En la industria, especialmente en sectores como alimentos, bebidas, farmacéutica y cosmética, la implementación de una codificadora industrial adecuada se ha convertido en un factor clave para reducir costos operativos y mejorar la competitividad. No se trata solo de imprimir fechas o lotes, sino de optimizar recursos, minimizar errores y garantizar la continuidad de producción.
Tecnologías que impactan directamente en los costos
La impresora codificadora inkjet (CIJ) es una de las tecnologías más utilizadas debido a su capacidad de imprimir a alta velocidad sobre prácticamente cualquier superficie. Esto reduce tiempos de paro y permite mantener líneas de producción continuas, lo que se traduce en mayor productividad.
Por otro lado, el marcaje láser se posiciona como una solución altamente eficiente para empresas que buscan eliminar consumibles como tintas o ribbons. Aunque la inversión inicial puede ser mayor, el ahorro a largo plazo en mantenimiento y materiales es significativo.
Las marcadoras de transferencia térmica (TTO) son ampliamente utilizadas en empaques flexibles, ofrece una impresión limpia y de alta resolución, evitando reprocesos y desperdicios. Esto es clave en industrias donde la presentación del producto impacta directamente en la percepción de marca.

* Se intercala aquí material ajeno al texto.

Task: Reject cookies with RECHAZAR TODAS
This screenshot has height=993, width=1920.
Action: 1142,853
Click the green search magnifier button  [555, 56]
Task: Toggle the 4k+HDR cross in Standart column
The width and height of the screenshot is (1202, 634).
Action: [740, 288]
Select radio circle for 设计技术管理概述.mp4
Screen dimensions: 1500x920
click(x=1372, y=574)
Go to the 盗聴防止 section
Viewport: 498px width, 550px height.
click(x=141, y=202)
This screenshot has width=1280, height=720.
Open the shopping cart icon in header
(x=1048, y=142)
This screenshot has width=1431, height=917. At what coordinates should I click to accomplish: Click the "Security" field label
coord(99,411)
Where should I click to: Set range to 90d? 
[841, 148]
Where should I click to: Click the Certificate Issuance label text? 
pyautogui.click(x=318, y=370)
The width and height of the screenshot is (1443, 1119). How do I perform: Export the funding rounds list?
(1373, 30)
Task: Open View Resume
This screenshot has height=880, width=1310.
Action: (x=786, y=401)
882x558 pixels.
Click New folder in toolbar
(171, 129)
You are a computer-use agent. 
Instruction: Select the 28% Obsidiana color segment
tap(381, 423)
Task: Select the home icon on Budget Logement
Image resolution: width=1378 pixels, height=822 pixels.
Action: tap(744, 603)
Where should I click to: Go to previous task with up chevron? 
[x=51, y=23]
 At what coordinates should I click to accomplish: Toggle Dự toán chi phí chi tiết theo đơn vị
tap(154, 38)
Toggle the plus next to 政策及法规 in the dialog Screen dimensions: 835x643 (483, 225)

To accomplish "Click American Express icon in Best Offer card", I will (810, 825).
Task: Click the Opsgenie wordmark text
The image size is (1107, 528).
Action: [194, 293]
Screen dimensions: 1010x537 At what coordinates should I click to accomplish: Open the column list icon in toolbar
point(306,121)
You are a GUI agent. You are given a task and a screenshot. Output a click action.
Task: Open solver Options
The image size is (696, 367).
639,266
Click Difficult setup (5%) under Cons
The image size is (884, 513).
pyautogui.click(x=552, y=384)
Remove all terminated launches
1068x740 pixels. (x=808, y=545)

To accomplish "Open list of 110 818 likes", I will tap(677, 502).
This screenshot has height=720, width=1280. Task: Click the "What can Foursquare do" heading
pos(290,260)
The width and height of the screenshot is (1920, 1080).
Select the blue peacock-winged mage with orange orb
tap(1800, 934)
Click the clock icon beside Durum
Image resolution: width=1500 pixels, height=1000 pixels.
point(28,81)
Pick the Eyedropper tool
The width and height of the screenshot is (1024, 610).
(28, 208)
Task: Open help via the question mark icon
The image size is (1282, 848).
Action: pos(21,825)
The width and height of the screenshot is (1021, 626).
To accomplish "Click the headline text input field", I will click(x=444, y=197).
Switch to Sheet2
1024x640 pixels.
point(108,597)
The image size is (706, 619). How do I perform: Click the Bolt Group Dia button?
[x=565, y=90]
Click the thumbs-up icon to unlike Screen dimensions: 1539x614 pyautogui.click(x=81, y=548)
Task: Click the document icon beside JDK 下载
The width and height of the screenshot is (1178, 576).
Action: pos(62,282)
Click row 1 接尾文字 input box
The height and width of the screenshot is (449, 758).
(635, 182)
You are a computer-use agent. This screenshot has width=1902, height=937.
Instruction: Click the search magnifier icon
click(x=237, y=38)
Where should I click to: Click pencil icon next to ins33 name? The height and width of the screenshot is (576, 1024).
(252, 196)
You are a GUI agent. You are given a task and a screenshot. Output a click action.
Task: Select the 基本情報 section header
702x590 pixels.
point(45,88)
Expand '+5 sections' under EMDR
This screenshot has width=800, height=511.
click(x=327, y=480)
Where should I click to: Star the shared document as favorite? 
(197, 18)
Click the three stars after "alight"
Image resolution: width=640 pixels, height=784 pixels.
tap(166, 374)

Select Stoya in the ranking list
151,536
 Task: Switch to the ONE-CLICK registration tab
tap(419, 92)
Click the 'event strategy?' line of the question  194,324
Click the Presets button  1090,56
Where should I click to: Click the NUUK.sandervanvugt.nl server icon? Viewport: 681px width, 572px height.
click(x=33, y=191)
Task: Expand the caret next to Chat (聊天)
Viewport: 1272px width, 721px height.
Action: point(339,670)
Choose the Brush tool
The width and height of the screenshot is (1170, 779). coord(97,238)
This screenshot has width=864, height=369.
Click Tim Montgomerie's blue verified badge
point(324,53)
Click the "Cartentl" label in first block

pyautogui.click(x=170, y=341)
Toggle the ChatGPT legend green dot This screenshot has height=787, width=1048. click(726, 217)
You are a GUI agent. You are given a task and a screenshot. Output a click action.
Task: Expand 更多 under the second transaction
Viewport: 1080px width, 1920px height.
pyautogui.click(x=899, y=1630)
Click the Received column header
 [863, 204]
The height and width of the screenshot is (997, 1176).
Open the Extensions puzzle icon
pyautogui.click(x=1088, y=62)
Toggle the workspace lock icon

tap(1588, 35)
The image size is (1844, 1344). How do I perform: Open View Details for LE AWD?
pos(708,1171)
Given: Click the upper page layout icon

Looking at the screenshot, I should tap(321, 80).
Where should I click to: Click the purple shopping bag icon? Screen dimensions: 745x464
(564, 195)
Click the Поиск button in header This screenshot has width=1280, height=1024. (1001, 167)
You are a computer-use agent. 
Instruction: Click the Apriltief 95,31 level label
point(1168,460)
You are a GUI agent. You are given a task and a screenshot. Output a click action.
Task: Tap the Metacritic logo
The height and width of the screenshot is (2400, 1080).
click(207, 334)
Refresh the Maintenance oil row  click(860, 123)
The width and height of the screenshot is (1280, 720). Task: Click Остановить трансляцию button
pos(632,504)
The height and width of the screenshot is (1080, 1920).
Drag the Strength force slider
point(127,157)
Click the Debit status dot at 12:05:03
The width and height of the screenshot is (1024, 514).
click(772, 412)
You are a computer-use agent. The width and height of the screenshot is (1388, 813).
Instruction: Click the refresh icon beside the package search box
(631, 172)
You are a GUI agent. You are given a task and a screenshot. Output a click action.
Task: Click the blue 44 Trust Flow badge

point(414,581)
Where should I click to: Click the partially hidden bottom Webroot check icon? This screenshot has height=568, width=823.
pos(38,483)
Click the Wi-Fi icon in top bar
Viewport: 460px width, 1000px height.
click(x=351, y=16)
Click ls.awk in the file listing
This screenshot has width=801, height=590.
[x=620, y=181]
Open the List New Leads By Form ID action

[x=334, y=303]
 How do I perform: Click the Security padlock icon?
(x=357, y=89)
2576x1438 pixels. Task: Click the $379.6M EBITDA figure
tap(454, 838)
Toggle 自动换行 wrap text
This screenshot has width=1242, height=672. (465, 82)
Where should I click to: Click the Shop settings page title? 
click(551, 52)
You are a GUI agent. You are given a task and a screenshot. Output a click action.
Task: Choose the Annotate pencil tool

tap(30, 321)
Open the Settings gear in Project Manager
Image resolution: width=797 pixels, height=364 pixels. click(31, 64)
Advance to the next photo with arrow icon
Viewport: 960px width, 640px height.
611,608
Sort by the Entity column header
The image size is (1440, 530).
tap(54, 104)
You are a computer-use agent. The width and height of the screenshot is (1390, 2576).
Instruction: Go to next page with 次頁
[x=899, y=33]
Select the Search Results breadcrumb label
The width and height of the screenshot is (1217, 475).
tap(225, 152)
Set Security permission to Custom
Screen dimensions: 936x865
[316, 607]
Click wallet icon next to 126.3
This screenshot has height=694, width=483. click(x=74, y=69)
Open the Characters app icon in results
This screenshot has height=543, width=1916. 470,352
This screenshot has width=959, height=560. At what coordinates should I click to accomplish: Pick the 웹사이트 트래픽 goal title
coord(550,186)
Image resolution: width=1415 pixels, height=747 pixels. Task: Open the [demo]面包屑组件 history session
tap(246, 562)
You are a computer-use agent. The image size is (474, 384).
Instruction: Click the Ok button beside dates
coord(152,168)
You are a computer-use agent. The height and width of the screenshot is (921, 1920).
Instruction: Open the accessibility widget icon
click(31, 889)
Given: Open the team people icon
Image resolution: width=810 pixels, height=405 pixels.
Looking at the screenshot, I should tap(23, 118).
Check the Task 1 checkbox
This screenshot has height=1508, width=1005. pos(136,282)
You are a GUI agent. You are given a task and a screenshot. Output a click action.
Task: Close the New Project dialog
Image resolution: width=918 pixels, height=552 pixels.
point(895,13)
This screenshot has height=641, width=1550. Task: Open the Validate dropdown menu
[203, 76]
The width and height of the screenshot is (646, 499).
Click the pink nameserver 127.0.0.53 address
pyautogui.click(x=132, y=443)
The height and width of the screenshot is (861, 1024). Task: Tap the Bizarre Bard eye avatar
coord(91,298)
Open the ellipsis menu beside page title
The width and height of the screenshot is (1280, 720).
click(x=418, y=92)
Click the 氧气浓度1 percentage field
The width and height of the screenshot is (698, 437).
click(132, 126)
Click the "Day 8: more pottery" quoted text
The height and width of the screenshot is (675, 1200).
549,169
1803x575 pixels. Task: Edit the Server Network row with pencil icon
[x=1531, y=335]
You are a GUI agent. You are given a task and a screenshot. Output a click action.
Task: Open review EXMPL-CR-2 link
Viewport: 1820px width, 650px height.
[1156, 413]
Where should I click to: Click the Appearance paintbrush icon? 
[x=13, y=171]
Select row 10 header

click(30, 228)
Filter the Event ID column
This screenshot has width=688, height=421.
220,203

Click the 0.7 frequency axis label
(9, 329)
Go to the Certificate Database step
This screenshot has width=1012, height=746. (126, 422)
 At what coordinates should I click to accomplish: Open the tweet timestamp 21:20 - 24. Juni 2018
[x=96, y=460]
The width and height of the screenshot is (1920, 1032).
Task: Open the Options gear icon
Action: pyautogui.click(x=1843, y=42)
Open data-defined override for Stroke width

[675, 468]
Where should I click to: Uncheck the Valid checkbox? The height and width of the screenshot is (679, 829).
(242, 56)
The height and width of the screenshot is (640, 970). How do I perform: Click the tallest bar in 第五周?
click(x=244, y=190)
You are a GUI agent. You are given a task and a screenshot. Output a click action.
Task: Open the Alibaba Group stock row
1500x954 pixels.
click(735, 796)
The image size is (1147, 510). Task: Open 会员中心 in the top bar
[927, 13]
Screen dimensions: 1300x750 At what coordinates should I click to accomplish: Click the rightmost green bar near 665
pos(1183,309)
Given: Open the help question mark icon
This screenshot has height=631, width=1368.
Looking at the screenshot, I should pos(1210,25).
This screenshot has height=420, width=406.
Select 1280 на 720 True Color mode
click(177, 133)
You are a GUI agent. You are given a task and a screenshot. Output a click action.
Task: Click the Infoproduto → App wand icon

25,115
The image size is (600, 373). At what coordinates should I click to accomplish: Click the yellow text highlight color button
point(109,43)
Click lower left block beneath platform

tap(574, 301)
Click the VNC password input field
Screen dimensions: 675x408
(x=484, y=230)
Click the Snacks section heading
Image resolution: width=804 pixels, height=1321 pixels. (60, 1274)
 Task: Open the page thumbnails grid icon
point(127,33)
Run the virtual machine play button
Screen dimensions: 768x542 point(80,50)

Eficiencia y sostenibilidad en codificación
Adoptar tecnologías como una fechadora automática o una loteadora inkjet permite a las empresas reducir errores humanos, mejorar la trazabilidad y optimizar el uso de insumos. En un entorno donde cada segundo cuenta, estas soluciones no solo reducen costos, sino que también impulsan la sostenibilidad operativa.